▶ **EXTRACT**:
+--
Claims 7-10 and 16 are rejected under 35 U.S.C. 103 as being unpatentable over Abdel-Reheem et al. (US 9,971,763 B2) in view of Le et al. (“Application of a Hybrid Bi-LSTM-CRF Model to the Task of Russian Named Entity Recognition”) in view of Miao et al. (US 2017/0091652 A1) and further in view of Chen et al. (“Attention-based Hierarchical Neural Query Suggestion”).
Regarding Claim 7,
Abdel-Reheem et al. in view of Le et al. teaches the method of claim 6.
Abdel-Reheem et al. in view of Le et al. does not appear to explicitly teach wherein the method further comprises: performing a global training process on the base neural network classifier, for a plurality of users, using a global training dataset.
However, Miao et al. teaches wherein the method further comprises: performing a global training process on the base neural network classifier, for a plurality of users, using a global training dataset (pg. 2 [0023]: “The client may then generate an update to the global version by providing user feedback and/or other input data as training data to the global version. In turn, the clients may transmit updates 114-116 to server 102, and server 102 may merge updates 114-116 into subsequent global versions of statistical model 108. After a new global version of statistical model 108 is created, server 102 may transmit the new global version to the clients to propagate updates” and pg. 4 [0045]: “aggregated input from the other users used to create global versions of statistical model 108” teach that the global version of the statistical model is trained with a global training data set with data coming from multiple users, thus rendering the training process to be a global process; pg. 1-2 [0021]: “Statistical model 108 may be used to perform statistical inference, estimation, classification, clustering, personalization, recommendation, optimization, hypothesis testing, and/or other types of data analysis. For example, statistical model 108 may be a regression model, artificial neural network...hierarchical model, and/ or ensemble model. The results of such analysis may be used to discover relationships, patterns, and/or trends in the data; gain insights from the input data; and/or guide decisions or actions related to the data. For example, statistical model 108 may be used to analyze input data related to users, organizations, applications, websites, content, and/or other categories. Statistical model 108 may then be used to output scores, provide recommendations, make predictions, manage relationships, and/or personalize user experiences based on the data” teaches the statistical model 108 can be a neural network and the model can be used to analyze input data related to users to perform classification).
+--
▶ **YOUR TASKS**:
a) Answer these questions about the patent rejection:
(i) Under which statute are Claims 7-10 and 16 rejected?
(ii) Which claim's method does Abdel-Reheem et al. in view of Le et al. teach, according to the Claim 7 discussion?
(iii) Which reference is cited as teaching the global training process on the base neural network classifier?
b) Decide whether each statement agrees with the patent rejection, answering yes or no and quoting the words that settle it:
(i) Chen et al. is one of the references the rejection relies on.
(ii) Abdel-Reheem et al. in view of Le et al. explicitly teaches performing a global training process for a plurality of users.
(iii) Statistical model 108 may be an artificial neural network.
c) Please carry on the patent rejection from its last sentence.

Entries for item positions:
+--
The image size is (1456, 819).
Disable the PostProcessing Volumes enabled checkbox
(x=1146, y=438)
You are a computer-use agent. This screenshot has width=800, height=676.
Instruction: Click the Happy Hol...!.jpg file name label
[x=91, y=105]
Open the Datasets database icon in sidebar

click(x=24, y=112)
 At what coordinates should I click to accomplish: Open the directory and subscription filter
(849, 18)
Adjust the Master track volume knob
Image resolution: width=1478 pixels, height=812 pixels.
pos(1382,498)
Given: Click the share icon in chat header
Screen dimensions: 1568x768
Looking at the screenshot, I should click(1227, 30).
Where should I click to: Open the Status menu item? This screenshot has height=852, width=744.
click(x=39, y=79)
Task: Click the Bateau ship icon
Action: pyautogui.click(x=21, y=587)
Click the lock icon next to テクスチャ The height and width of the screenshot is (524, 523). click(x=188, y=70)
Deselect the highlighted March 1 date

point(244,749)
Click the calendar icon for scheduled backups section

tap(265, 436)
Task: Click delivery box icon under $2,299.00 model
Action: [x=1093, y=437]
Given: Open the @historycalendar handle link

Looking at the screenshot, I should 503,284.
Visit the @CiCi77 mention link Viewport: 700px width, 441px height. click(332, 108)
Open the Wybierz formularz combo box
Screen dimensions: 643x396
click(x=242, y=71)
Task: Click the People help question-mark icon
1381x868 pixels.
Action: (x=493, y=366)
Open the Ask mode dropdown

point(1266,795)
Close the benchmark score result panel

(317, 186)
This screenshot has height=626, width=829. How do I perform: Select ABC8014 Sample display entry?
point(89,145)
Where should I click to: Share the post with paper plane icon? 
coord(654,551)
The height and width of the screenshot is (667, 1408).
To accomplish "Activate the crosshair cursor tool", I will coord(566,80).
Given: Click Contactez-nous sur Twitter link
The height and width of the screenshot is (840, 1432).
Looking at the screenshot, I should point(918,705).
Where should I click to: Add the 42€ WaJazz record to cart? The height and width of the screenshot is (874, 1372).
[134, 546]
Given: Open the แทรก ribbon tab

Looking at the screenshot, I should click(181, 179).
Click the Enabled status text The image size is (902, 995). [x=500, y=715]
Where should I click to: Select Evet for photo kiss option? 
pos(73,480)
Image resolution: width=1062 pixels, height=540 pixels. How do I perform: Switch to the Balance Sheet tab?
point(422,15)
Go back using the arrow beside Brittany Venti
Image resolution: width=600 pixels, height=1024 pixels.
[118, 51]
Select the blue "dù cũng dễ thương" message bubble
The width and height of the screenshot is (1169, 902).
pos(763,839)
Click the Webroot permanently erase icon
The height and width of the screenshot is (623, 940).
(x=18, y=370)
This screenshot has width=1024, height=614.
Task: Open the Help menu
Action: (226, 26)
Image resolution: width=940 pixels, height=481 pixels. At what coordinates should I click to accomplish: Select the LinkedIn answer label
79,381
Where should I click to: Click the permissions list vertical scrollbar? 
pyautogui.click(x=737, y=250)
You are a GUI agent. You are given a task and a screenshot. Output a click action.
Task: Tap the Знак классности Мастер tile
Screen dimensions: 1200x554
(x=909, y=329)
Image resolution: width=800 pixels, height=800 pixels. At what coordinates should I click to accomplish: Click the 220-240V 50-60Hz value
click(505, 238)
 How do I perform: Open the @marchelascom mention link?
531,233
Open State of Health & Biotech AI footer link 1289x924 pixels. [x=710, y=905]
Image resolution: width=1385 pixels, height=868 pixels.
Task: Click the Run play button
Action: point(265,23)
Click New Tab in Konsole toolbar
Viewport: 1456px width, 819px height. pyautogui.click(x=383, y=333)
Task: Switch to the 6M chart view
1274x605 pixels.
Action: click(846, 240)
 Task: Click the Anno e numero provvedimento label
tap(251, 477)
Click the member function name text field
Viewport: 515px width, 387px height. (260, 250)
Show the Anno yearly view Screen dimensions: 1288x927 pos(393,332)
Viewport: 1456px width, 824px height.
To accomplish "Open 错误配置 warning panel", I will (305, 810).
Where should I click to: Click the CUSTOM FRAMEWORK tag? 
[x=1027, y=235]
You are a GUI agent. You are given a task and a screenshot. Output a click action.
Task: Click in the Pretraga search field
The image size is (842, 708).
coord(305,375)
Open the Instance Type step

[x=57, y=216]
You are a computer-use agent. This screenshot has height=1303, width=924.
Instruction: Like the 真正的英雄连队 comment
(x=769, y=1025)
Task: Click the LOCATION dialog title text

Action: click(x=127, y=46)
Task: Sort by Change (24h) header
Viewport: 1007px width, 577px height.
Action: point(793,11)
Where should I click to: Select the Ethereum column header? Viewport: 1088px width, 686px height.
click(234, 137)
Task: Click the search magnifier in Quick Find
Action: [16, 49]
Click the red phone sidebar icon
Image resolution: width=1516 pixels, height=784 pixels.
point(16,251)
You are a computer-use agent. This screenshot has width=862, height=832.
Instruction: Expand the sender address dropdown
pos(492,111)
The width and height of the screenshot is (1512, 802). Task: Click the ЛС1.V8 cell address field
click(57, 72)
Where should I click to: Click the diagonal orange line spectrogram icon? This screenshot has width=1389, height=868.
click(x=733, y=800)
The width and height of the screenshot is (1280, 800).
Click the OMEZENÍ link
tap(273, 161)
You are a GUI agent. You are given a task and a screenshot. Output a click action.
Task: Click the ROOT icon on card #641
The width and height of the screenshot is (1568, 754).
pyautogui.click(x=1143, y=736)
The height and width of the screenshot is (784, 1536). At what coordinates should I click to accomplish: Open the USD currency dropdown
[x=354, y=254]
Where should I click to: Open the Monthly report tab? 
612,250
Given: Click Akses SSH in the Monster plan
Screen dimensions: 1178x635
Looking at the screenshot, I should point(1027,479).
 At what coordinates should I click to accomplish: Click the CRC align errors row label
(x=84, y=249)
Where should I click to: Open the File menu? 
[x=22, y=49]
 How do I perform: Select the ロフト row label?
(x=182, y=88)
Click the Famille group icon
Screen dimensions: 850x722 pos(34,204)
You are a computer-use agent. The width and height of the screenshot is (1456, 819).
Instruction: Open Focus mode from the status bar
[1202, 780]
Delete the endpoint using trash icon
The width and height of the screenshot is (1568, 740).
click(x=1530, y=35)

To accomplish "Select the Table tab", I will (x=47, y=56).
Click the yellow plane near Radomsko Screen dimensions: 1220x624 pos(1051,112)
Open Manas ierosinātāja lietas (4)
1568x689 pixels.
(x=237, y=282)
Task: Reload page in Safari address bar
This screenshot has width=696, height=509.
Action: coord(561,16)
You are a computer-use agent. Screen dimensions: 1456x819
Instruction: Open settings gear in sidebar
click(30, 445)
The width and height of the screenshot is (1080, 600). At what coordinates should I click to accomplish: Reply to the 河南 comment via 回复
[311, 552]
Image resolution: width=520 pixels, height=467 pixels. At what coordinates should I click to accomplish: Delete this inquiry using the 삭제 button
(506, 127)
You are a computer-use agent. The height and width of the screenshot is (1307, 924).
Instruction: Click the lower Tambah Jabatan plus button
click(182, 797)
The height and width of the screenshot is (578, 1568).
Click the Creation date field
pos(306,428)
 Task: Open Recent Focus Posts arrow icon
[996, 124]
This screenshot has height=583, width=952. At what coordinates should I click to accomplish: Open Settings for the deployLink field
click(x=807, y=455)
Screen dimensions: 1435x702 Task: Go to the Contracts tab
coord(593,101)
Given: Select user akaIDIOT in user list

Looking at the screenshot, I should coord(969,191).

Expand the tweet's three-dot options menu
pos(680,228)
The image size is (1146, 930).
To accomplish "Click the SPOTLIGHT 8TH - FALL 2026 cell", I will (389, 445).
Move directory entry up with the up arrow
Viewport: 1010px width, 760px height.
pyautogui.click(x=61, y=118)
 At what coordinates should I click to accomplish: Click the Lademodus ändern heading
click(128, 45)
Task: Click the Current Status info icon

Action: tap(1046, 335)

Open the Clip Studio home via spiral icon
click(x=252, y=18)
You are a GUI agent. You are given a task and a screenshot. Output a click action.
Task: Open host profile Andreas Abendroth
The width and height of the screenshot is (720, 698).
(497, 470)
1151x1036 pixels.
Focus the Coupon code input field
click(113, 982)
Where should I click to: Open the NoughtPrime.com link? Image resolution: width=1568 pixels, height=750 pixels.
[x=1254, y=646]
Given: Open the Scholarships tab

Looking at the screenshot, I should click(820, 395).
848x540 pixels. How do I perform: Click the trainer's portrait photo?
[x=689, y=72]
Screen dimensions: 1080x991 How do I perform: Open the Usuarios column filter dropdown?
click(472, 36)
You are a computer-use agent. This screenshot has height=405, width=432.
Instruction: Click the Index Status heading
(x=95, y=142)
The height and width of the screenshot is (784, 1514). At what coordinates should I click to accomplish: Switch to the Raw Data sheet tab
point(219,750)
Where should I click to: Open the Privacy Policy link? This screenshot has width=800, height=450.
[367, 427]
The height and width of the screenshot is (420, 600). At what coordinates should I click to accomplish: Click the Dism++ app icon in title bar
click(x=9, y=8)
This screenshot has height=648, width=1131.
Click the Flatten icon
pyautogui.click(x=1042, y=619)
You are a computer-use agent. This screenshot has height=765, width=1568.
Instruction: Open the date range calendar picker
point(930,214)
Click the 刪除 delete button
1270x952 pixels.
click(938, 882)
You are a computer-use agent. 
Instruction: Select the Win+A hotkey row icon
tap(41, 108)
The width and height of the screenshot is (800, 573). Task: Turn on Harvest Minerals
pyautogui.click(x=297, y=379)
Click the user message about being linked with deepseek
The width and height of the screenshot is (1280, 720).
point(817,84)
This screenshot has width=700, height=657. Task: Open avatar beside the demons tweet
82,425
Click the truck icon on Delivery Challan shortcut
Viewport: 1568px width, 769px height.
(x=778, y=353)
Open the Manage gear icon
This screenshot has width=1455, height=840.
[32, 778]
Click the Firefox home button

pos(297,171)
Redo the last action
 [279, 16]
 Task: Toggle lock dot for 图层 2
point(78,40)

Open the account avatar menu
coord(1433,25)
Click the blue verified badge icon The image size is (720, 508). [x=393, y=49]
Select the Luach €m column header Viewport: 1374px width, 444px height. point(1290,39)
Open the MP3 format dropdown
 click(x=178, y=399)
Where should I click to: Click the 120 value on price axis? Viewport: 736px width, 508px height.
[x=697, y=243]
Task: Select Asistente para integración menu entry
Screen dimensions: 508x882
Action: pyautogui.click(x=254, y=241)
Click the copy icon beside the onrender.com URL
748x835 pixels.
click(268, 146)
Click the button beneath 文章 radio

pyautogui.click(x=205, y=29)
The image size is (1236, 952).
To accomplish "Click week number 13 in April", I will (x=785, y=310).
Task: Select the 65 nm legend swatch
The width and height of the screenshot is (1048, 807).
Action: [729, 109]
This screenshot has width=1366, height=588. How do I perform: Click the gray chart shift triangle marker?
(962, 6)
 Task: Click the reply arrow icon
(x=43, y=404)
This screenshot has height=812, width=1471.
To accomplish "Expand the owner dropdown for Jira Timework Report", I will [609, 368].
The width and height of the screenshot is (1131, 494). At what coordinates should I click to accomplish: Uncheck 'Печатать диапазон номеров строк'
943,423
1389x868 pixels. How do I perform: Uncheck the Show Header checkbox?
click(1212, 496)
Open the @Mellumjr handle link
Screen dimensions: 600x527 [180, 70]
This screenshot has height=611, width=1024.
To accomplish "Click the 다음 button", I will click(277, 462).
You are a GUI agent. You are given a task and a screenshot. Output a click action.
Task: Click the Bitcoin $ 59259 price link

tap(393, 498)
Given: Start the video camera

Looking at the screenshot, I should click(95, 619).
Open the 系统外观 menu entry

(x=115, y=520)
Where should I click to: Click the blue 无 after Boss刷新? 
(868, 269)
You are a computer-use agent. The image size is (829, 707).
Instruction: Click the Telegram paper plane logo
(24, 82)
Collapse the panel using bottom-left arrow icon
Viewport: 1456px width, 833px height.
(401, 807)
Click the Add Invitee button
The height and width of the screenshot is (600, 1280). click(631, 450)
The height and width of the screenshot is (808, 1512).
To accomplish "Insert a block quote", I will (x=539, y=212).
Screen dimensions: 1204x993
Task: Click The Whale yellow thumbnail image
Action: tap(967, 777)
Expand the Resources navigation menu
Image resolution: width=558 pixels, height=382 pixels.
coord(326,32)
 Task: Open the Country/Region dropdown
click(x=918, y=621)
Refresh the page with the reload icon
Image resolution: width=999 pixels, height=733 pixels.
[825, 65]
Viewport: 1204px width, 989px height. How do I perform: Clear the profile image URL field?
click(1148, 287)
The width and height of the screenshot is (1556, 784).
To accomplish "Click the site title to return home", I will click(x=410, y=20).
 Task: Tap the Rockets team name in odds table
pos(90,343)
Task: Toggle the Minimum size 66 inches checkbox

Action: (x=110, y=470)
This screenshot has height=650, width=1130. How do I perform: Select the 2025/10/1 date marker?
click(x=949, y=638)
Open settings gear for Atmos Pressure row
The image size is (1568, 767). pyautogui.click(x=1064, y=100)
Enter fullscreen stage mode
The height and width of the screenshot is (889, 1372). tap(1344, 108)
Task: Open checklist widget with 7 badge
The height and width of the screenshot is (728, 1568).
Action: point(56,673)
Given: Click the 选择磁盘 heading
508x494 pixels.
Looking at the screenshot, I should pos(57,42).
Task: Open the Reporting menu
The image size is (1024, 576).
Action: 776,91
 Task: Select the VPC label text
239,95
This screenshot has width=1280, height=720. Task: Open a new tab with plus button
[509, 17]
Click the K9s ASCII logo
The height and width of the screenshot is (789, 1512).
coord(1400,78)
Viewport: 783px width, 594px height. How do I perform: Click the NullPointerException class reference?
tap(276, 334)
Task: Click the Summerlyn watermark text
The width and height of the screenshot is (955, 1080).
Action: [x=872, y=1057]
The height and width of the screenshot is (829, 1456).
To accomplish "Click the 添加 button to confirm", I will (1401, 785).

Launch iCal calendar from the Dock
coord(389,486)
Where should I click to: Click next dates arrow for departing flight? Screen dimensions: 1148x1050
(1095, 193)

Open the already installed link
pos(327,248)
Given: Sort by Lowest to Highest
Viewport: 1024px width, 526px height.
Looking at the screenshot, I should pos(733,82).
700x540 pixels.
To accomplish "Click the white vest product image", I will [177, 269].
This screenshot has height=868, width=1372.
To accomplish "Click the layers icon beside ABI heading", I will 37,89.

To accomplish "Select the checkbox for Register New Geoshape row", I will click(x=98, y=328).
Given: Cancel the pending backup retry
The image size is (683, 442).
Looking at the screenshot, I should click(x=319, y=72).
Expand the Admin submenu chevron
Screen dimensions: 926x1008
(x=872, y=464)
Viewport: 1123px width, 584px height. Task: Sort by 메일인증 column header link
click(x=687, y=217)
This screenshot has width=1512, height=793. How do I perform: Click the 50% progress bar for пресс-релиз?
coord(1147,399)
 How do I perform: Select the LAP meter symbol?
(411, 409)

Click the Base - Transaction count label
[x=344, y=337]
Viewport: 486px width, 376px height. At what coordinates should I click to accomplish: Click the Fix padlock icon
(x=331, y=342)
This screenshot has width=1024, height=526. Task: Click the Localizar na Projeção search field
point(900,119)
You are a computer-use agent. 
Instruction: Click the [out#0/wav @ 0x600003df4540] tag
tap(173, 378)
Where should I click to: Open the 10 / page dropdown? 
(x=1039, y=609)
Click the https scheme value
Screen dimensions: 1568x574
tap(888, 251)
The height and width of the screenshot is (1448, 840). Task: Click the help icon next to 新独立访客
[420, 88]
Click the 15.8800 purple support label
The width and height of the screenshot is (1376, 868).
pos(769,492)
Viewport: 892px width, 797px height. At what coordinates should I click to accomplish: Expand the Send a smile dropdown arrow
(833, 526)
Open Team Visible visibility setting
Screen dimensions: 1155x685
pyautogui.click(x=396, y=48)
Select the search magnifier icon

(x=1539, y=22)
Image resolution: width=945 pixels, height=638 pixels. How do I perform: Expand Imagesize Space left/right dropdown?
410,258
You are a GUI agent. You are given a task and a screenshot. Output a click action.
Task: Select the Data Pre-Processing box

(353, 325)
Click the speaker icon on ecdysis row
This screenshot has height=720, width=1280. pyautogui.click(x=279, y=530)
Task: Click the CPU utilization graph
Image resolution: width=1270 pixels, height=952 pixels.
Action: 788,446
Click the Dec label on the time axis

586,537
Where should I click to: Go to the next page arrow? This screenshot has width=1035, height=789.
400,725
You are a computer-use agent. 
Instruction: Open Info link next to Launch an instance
+--
▶ **EXPECTED RESULTS**:
a)
(i) 35 U.S.C. 103
(ii) Claim 6
(iii) Miao et al. (US 2017/0091652 A1)

b)
(i) Yes: "and further in view of Chen et al. (“Attention-based Hierarchical Neural Query Suggestion”)"
(ii) No: "Abdel-Reheem et al. in view of Le et al. does not appear to explicitly teach wherein the method further comprises: performing a global training process on the base neural network classifier"
(iii) Yes: "statistical model 108 may be a regression model, artificial neural network"

c)
Abdel-Reheem et al., Le et al., and Miao et al. are analogous art to the claimed invention because they are directed to machine learning analytics.
It would have been obvious for one of ordinary skill in the arts before the effective filing date of the claimed invention to incorporate wherein the method further comprises: performing a global training process on the base neural network classifier, for a plurality of users, using a global training dataset as taught by Miao et al. to the disclosed invention of Abdel-Reheem et al. in view of Le et al.
One of ordinary skill in the arts would have been motivated to make this modification because 
“updates to the global versions are not affected by variations in the processing speed, computational power, and/or network delay of individual clients, statistical model 108 may be updated faster than distributed machine learning techniques that include barriers or locks for synchronizing statistical model updates” (Miao et al. pg. 2 [0026]).
Abdel-Reheem et al. in view of Le et al. in view of Miao et al. does not appear to explicitly teach performing a custom training process on the hierarchical neural network classifier, for a first user of the plurality of users, using a custom training dataset associated with the first user.
However, Chen et al. teaches performing a custom training process on the hierarchical neural network classifier, for a first user of the plurality of users, using a custom training dataset associated with the first user (Fig. 2 teaches the Hierarchical user-session RNN (corresponds to a hierarchical neural network classifier) that contains a user-level RNN and a session-level RNN; pg. 1094 Section 2.1: “As in [10], session-level RNNs are our starting point. Here in the neural based query suggestion model (NQS), queries in the current session are taken as sequential input” and pg. 1094 Section 2.2: “We assume that a user u has Nu query sessions” teach that the Hierarchical user-session RNN is trained with data associated with a first user’s query sessions, thus rendering the training process to be custom to the data associated with user; Table 1 teaches a plurality of users).
Abdel-Reheem et al., Le et al., Miao et al., and Chen et al. are analogous art to the claimed invention because they are directed to machine learning analytics.
It would have been obvious for one of ordinary skill in the arts before the effective filing date of the claimed invention to incorporate performing a custom training process on the hierarchical neural network classifier, for a first user of the plurality of users, using a custom training dataset associated with the first user as taught by Chen et al. to the disclosed invention of Abdel-Reheem et al. in view of Le et al. in view of Miao et al.
One of ordinary skill in the arts would have been motivated to make this modification in order to leverage a Hierarchical user-session RNN because the “hierarchical structure can model both the user’s short-term and long-term search behavior effectively” (Chen et al. pg. 1096 Section 5).
Regarding Claim 8,
Abdel-Reheem et al. in view of Le et al. in view of Miao et al. in view of Chen et al. teaches the method of claim 7.
Miao et al. further teaches wherein a size of the global training dataset is greater than a size of the custom training dataset (pg. 2 [0023]: “The client may then generate an update to the global version by providing user feedback and/or other input data as training data to the global version. In turn, the clients may transmit updates 114-116 to server 102, and server 102 may merge updates 114-116 into subsequent global versions of statistical model 108. After a new global version of statistical model 108 is created, server 102 may transmit the new global version to the clients to propagate updates” and pg. 4 [0045]: “aggregated input from the other users used to create global versions of statistical model 108” teach the global training data set contains data from multiple users; pg. 5 [0059]: “Each piece of user feedback 314 may be provided as training data that is used to create or update personalized version 306 during user session 310” teaches that the personalized (custom) training set is data from a user’s feedback, thus rendering the personalized version is trained with less data than the global version of the model).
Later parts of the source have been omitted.